Hi everybody!
I am having a hard time getting oVirt 4.4 to work. We want to update our
4.3 Cluster and i am trying to set up a fresh 4.4 Cluster (and restore
the backup later on) in order to update to 4.5. It fails at the end of
the engine deloyment, when the Gluster Storage Domain should be added.
I installed oVirt Node 4.4.10 on an old PC and made the following
modifications to the engine deployment process:
- altered defaults in
/usr/share/ansible/collections/ansible_collections/ovirt/ovirt/roles/hosted_engine_setup/defaults/main.yml:
- "he_pause_before_engine_setup: true" (in this pause before engine
setup, i ssh into the engine and exclude the package postgresql-jdbc
from update, which otherwise breaks the deployment [1])
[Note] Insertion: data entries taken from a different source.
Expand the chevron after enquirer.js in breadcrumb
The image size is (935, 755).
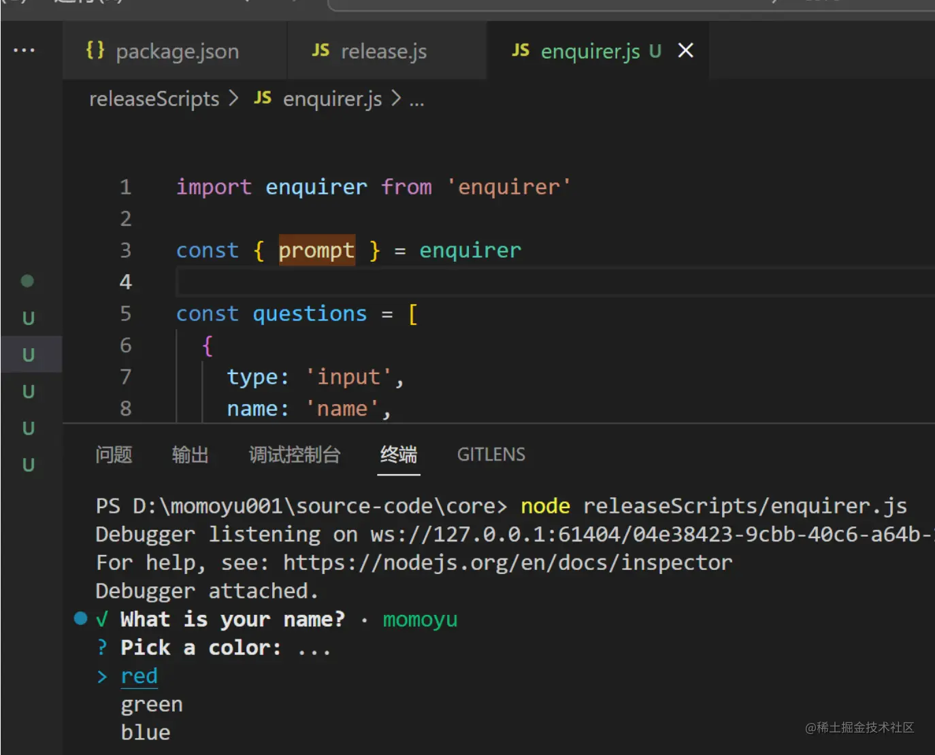(x=396, y=99)
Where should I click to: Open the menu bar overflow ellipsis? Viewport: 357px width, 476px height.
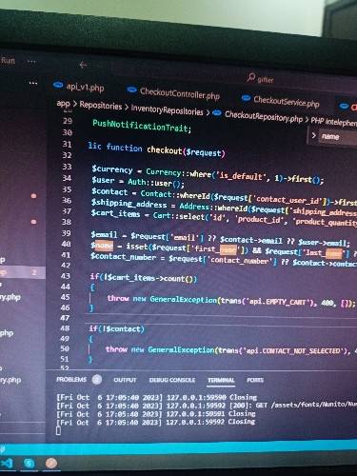coord(31,61)
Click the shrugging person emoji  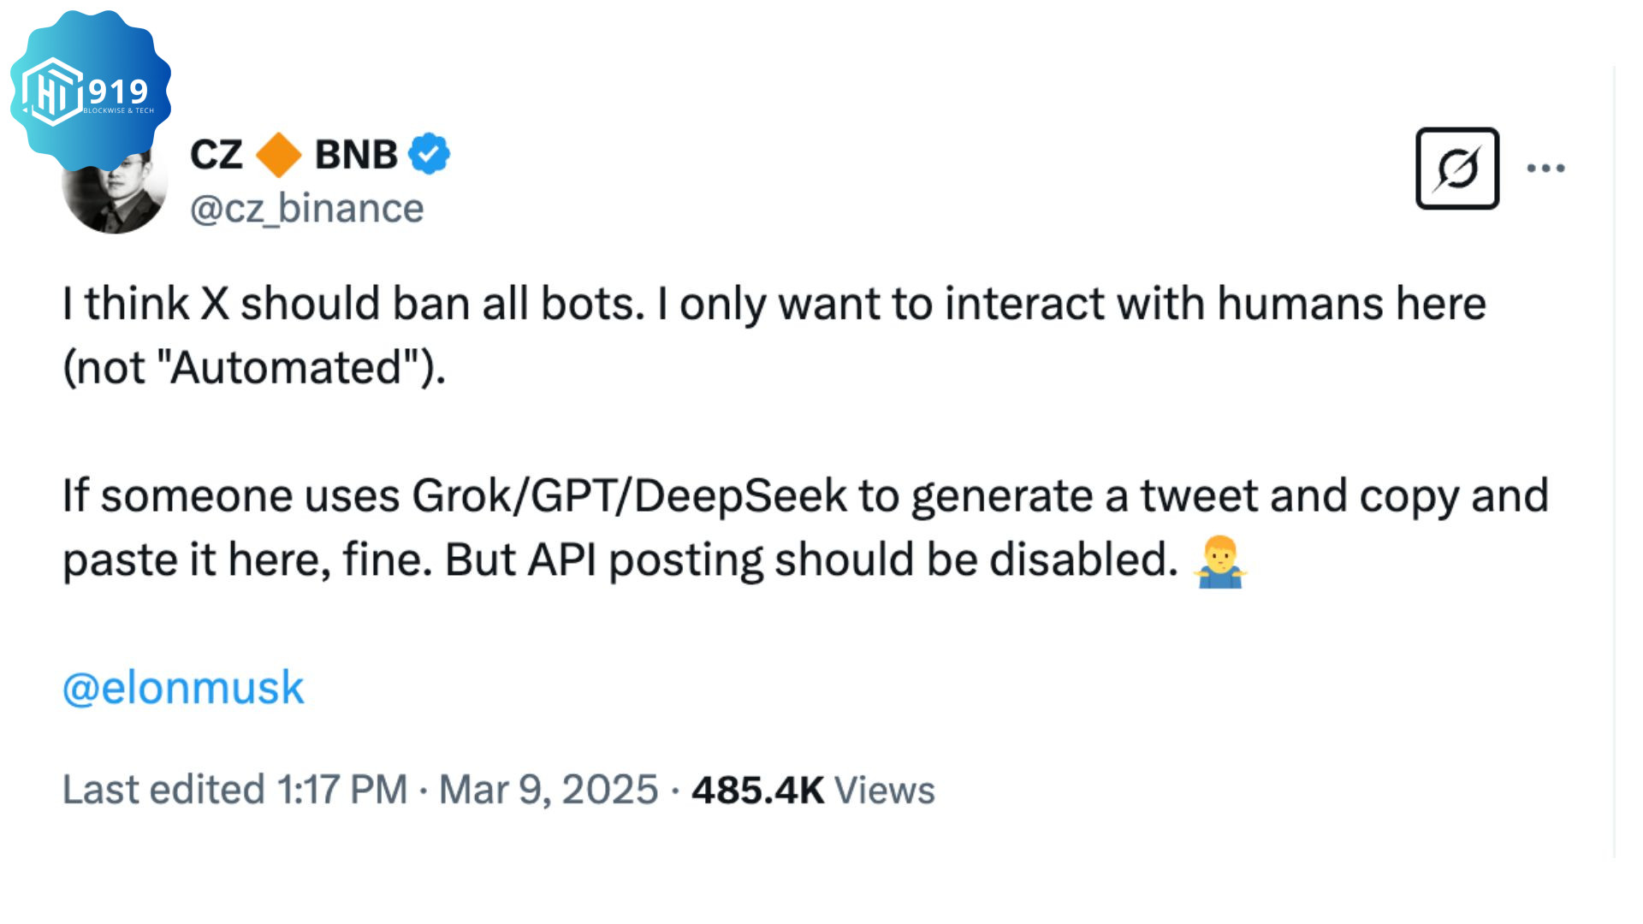click(1219, 562)
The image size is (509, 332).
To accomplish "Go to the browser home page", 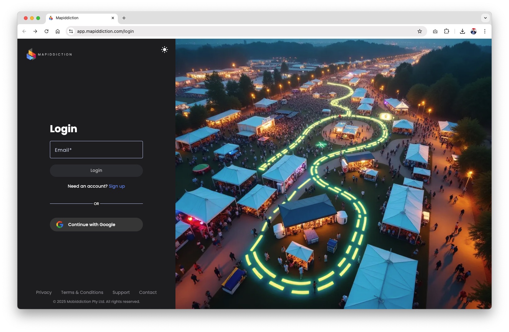I will tap(58, 31).
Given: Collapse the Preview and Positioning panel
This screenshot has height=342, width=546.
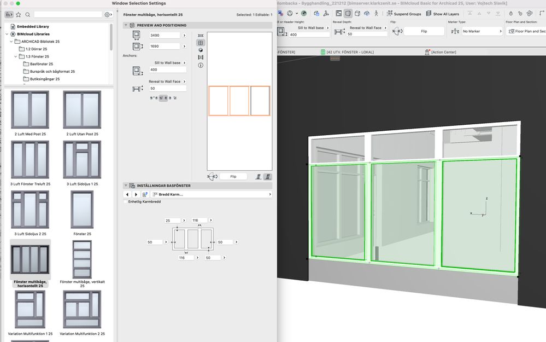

- "he_remove_appliance_rpm: false" (to avoid the large download every
single try, i tried a lot)
- "he_force_ip4: true" (to avoid problems with IPv6, see below)
- in
/usr/share/ansible/collections/ansible_collections/ovirt/ovirt/roles/hosted_engine_setup/tasks/fetch_host_ip.yml
i added after "- name: Get host address resolution:" the following lines
(to avoid a problem with an "invalid" IPv6-Adress, which otherwise
breaks the deployment [2]):
- name: Get host IP addresses
ansible.builtin.command: hostname -I
register: hostname_addresses_output
changed_when: true
Most times, i started deployment via shell but tried via webinterface of
the node as well. It fails at the task "Add glusterfs storage domain"
with the following message:
"[ ERROR ] ovirtsdk4.Error: Fault reason is "Operation Failed". Fault
detail is "[Failed to fetch Gluster Volume List]". HTTP response code is
400." (See also [3])
When the setup asks for storage, i tried different answers
(gluster.local:/volume, gluster.local:/path/to/brick/volume,
192.168.8.51:/volume ...), no mount options.
I added firewall rules for glusterfs at node and engine. Even tried
disabling the firewall. No firewall on the gluster servers running. On
the Node, i also tested setting SELinux to permissive.
Recorded the traffic at different interfaces ("ovirtmgmt" and "virbr0"
on the node and "eth0" on the engine) and i can see the node and the
gluster server talking: Node gets the volume with options (which are,
btw, compliant to the docs, "storage.owner-gid: 36" "storage.owner-uid:
36" etc) but thats it, no further packets to mount the volume.
I noticed some ARP packets as well, the node asks the IP from the engine
(the configured static IP, which is not yet active). And the engine
sends a dns request for the gluster server to the node (via interface
virbr0), but doesnt connect to the gluster server. At least, thats what
i can see, most of the traffic is TLS, which i couldnt decrypt yet. I
appreciate any hint where to find the right keys.
Anyway, i can ssh from the engine to the gluster server and mount the
gluster volume manually on the node (mount -t glusterfs
gluster.local:/volume /local/path), so there seem no connectivity
issues.
Since the engine deployment log is around 30MB i attached a log summary
with findings i found relevant. I'll provide more logs if needed.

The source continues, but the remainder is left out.